Interposto o presente agravo interno, em face da decisão unipessoal às fls. 2151/2162.
É o relatório.
V O T O
MARCOS PROCESSUAIS E NORMAS GERAIS APLICÁVEIS Considerando que o acórdão regional foi publicado em 25/01/2022, incidem as disposições processuais da Lei nº 13.467/2017. Registre-se, ainda, que os presentes autos foram remetidos a esta Corte Superior em 24/06/2022.
CONHECIMENTO
RESPONSABILIDADE SOLIDÁRIA. TOMADOR DE SERVIÇOS - AUSÊNCIA DE IMPUGNAÇÃO AOS FUNDAMENTOS DA DECISÃO AGRAVADA
Por meio de decisão unipessoal, neguei seguimento ao agravo de instrumento da parte ré, por verificar o óbice previsto na Súmula nº 422, I, desta Corte Superior.
Da leitura do presente agravo, infere-se que a parte, sem tecer uma linha acerca do mencionado fundamento, se limitou a argumentar que demonstrou, de forma fundamentada, violação a dispositivos legais e entendimentos sumulados. Ainda, "a decisão recorrida aplicou de maneira indevida a Súmula 126 do TST, alegando a necessidade de revolvimento de fatos e provas, quando, na realidade, o debate jurídico centra-se exclusivamente na correta aplicação do direito", fundamento sequer utilizado pelo Relator. Por fim, aduz que "a aplicação da Súmula 126 do TST, por sua vez, mostra-se inadequada, pois a matéria em debate não demanda o revolvimento de fatos e provas, mas sim a correta aplicação do direito, especialmente no que tange à responsabilização em casos de terceirização".
No mais, se insurge quanto ao mérito.
Ao assim proceder, deixou de atender ao Princípio da Dialeticidade dos recursos, segundo o qual cabe ao recorrente impugnar especificamente os fundamentos da decisão atacada, a fim de provocar eventual revisão pelo Colegiado, o que nada mais é do que a aplicação do Princípio do Contraditório e da impugnação específica em matéria recursal.

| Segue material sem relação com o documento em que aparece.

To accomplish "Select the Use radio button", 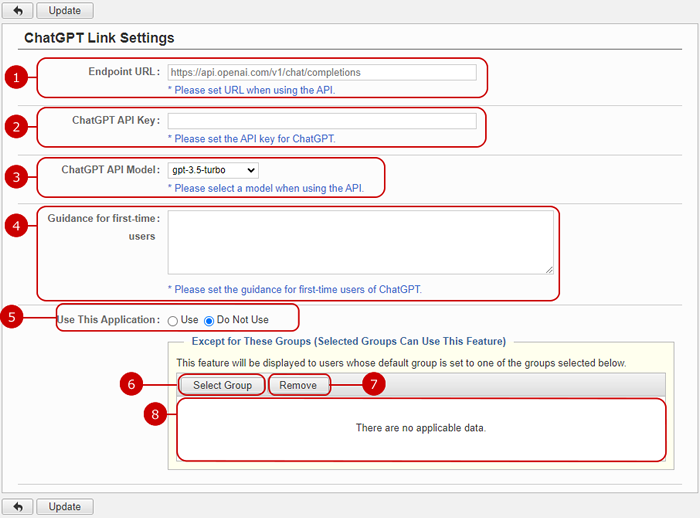I will coord(173,321).
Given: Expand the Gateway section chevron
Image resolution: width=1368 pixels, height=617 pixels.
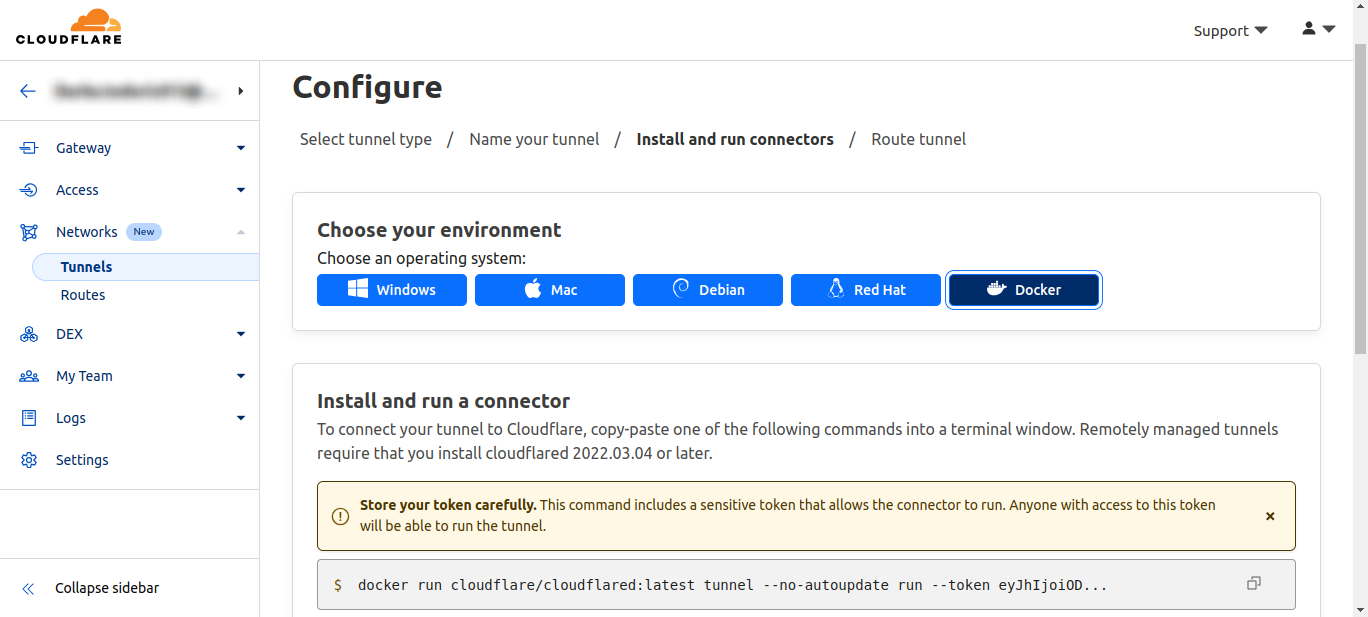Looking at the screenshot, I should click(241, 148).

Convém registrar também a diretriz da Súmula n° 283 do Supremo Tribunal Federal:
"É INADMISSÍVEL O RECURSO EXTRAORDINÁRIO, QUANDO A DECISÃO RECORRIDA ASSENTA EM MAIS DE UM FUNDAMENTO SUFICIENTE E O RECURSO NÃO ABRANGE TODOS ELES."
Não conheço.
ISTO POSTO
ACORDAM os Ministros da Sétima Turma do Tribunal Superior do Trabalho, por unanimidade, NÃO CONHECER do agravo interno. Brasília, 14 de maio de 2025.